A few weeks after announcing that it made ethanol from sawdust at a demonstration plant in Eastern Oregon, a Colorado company has curtailed work while it tries to raise capital for a project that already has big federal dollars behind it.
ZeaChem Inc., of Lakewood, Colo., is trying to build a $400 million refinery to create biofuels in Boardman, along the Columbia River.
The company failed to close on a bridge loan, leading to layoffs at the Oregon plant as well as a lab in California and the Colorado headquarters, the East Oregonian reported (http://bit.ly/XHphjv).
“These are the kinds of things that can happen when you’re running a startup,” CEO Jim Imbler told the paper. “Our team is very excited, and business is going to work. There’s a reason this isn’t for the faint of heart.”
Imbler wouldn’t say how many people were laid off. He said the Boardman facility remains staffed at a much-reduced capacity and the company hopes to have financing lined up in a few weeks.

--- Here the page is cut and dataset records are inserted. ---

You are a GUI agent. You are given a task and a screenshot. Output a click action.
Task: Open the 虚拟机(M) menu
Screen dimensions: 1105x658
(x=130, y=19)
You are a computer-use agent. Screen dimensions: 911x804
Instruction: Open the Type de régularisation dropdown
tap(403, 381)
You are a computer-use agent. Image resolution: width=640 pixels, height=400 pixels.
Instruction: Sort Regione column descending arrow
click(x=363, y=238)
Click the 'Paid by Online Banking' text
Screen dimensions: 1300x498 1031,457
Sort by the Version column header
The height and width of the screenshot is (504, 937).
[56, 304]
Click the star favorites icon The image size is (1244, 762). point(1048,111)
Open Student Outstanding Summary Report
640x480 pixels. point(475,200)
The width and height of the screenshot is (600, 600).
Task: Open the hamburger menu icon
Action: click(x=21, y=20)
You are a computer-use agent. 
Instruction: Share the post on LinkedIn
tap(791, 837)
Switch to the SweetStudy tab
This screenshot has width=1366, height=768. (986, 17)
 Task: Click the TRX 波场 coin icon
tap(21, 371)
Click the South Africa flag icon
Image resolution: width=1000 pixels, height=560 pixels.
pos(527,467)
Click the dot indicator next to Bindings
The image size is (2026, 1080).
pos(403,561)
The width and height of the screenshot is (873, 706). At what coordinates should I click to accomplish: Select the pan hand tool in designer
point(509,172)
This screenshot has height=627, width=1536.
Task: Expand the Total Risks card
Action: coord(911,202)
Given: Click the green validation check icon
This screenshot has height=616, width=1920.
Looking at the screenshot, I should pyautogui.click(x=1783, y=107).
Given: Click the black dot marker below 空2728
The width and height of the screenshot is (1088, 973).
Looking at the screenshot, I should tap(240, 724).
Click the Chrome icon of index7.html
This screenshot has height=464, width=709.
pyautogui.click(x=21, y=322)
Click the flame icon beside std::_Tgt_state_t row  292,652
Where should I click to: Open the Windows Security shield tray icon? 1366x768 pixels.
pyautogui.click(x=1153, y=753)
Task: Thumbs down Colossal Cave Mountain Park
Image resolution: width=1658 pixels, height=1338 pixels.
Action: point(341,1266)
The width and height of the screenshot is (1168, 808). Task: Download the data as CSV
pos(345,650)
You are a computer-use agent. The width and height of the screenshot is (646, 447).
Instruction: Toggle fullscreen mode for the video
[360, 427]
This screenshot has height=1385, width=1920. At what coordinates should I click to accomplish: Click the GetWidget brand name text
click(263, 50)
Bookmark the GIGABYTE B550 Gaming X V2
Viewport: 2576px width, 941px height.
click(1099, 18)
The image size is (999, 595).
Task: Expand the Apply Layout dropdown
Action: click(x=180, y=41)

ZeaChem got $25 million from the U.S. Department of Energy in 2009 and $12 million from the U.S. Department of Agriculture in 2011 to build a demonstration facility at the Port of Morrow. It uses sawdust from a local poplar tree farm as biomass for fuel.
It also has a $232.5 million Department of Agriculture loan guarantee and backing from investors such as Valero Energy Corp. to build the commercial plant.
The product is known as cellulosic ethanol — made not from corn but rather from the inedible parts of plants. The company announced March 13 that the demonstration plant was producing ethanol, although it didn’t say how much.
The demonstration plant has a capacity of 250,000 gallons a year. The biofuel refinery would produce 25 million gallons a year.
ZeaChem estimates the plant would create 100 construction jobs and 65 full-time positions.
Most investors remain on board and are excited, Imbler said. Valero spokesman Bill Day said the company continues to back ZeaChem.
“ZeaChem is working on emerging biofuels technology. It’s really interesting stuff,” Day said. “We hope to apply that to our existing ethanol plants once that technology becomes available.”